Who told you so? Definitely not OP. OP doesn't believe what you just wrote.

From the OP:

> Still, perhaps you are skeptical of parseNonEmpty’s name. Is it really parsing anything, or is it merely validating its input and returning a result? While the precise definition of what it means to parse or validate something is debatable, I believe parseNonEmpty is a bona-fide parser (albeit a particularly simple one).

> Consider: what is a parser? Really, a parser is just a function that consumes less-structured input and produces more-structured output.

The OP is saying that a validator is a function which doesn't return anything, whereas parsing is a function which returns data. (Or in other words, validation is when you keep passing around the data in the old type, and parsing is when you pass around a new type). It is true that there is code inside the parser which you can call "validation", but the OP is labeling the function based on its signature. This is made more obvious towards the end of the article:

> Use abstract datatypes to make validators "look like" parsers. Sometimes, making an illegal state truly unrepresentable is just plain impractical given the tools Haskell provides, such as ensuring an integer is in a particular range. In that case, use an abstract newtype with a smart constructor to "fake" a parser from a validator.
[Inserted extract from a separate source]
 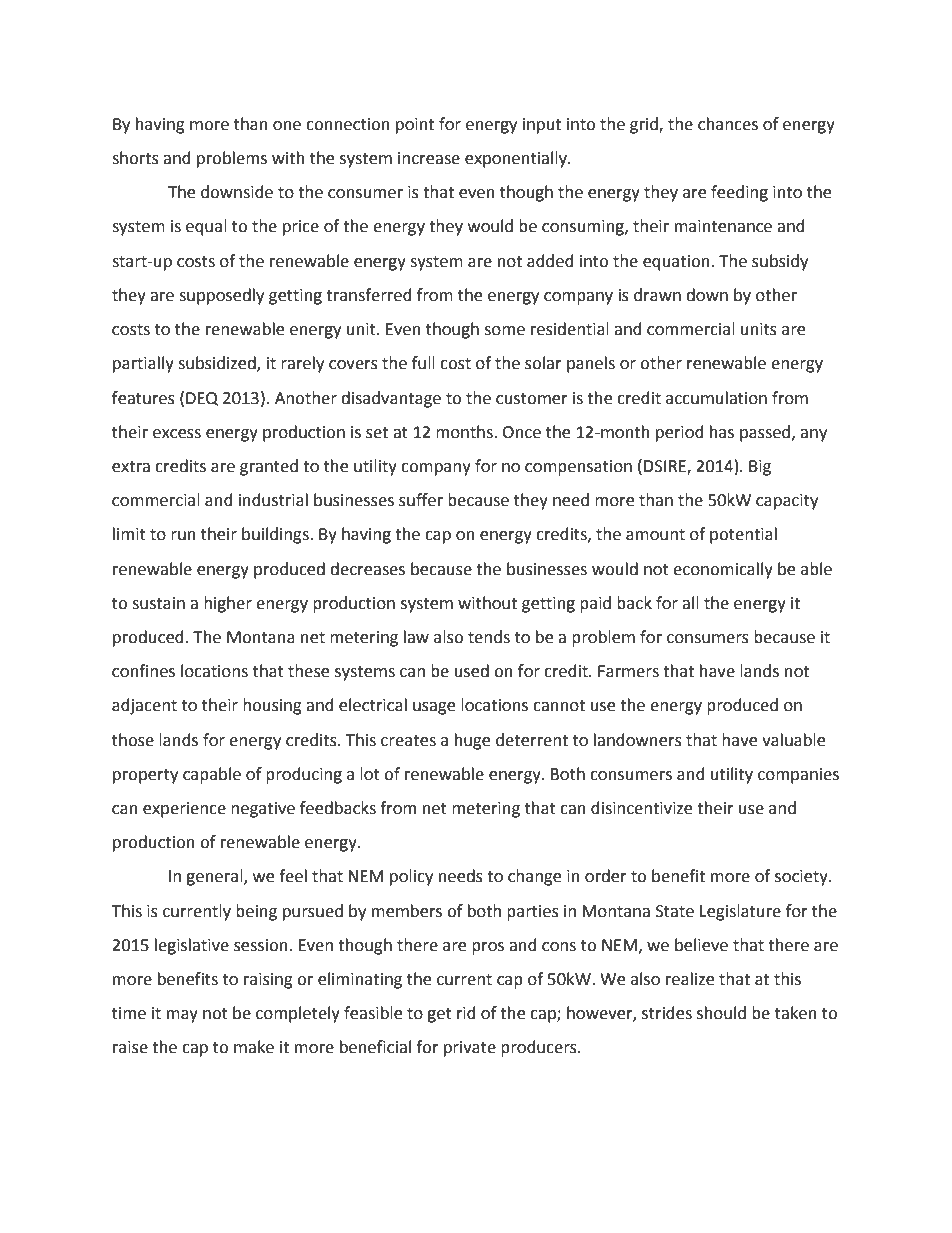 I want to click on chances, so click(x=728, y=124).
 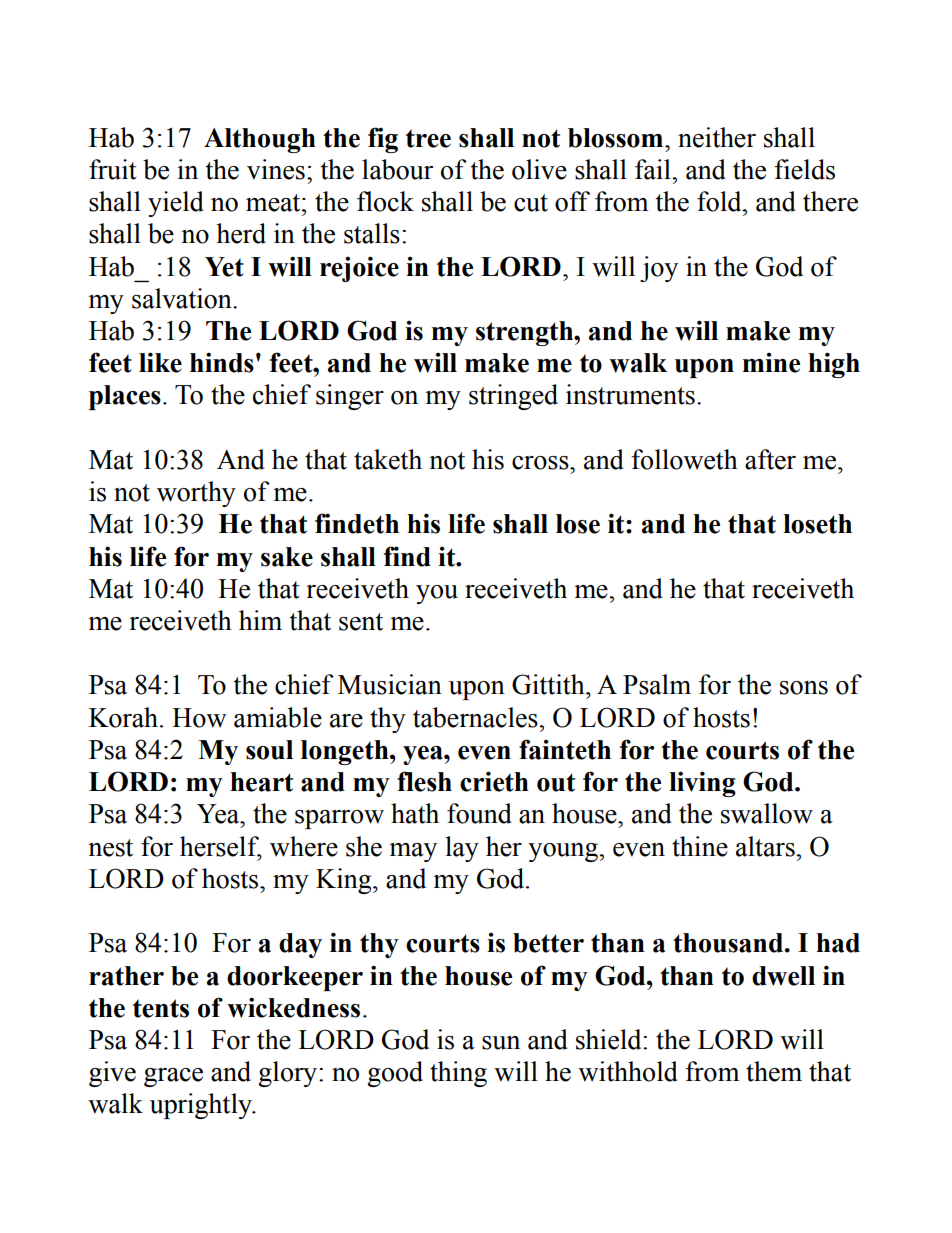 I want to click on hinds, so click(x=222, y=362).
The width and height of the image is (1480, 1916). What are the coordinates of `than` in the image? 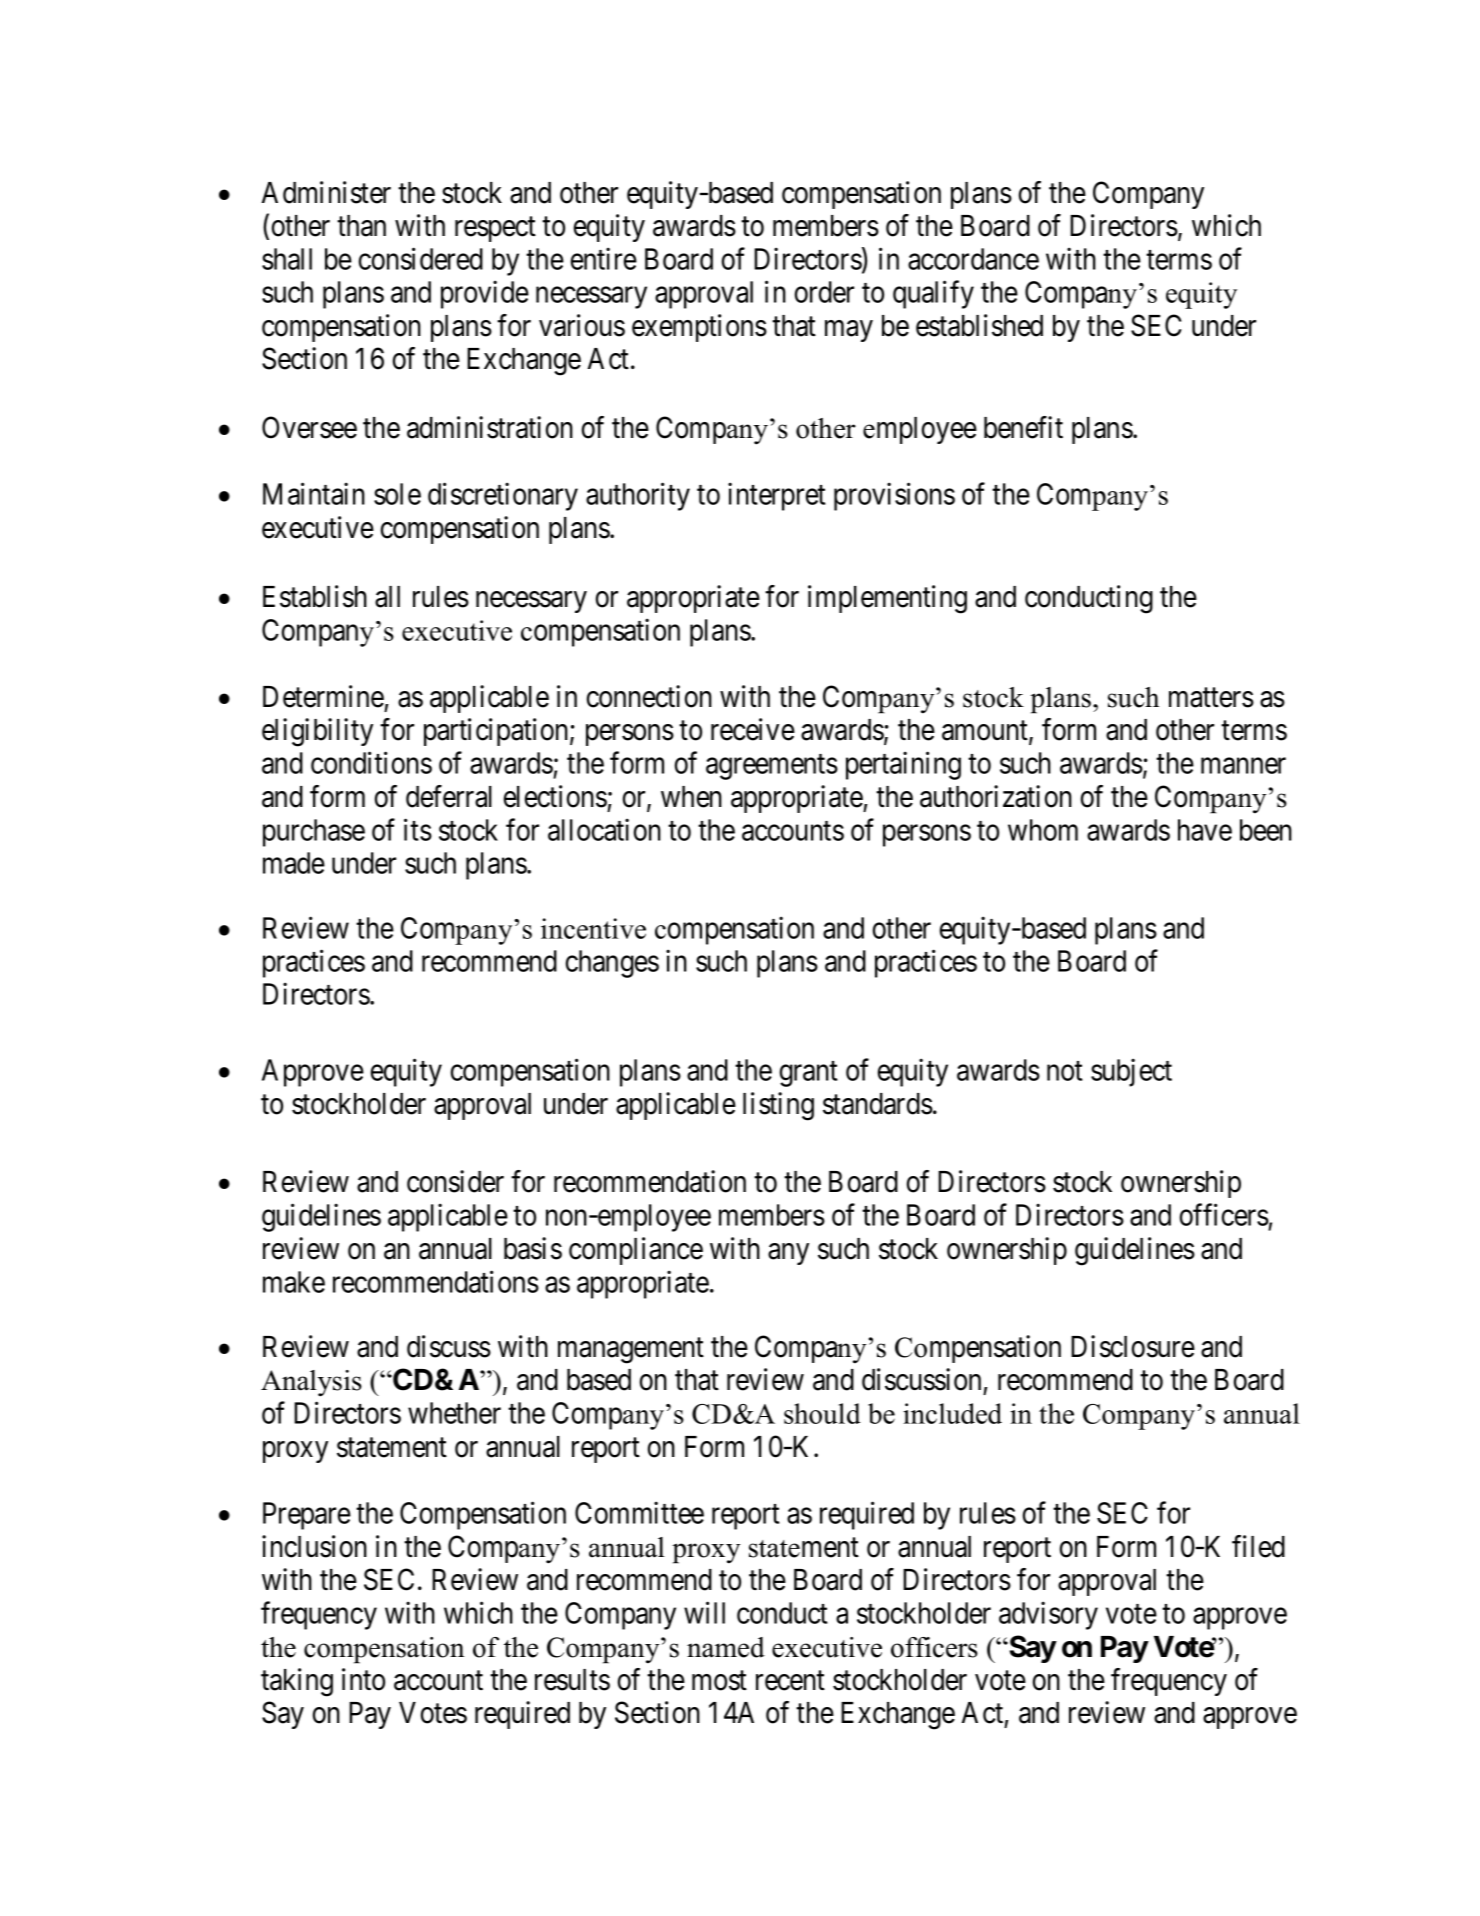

They are talking about the interface, not the implementation. They are saying that you should pass around a parsed type, even if it's only wrapping a raw value, because it carries proof that this data has been validated. They are saying that you shouldn't be validating this data in lots of different places.

> It may not be immediately apparent what shotgun parsing has to do with validation—after all, if you do all your validation up front, you mitigate the risk of shotgun parsing. The problem is that validation-based approaches make it extremely difficult or impossible to determine if everything was actually validated up front or if some of those so-called “impossible” cases might actually happen. The entire program must assume that raising an exception anywhere is not only possible, it’s regularly necessary.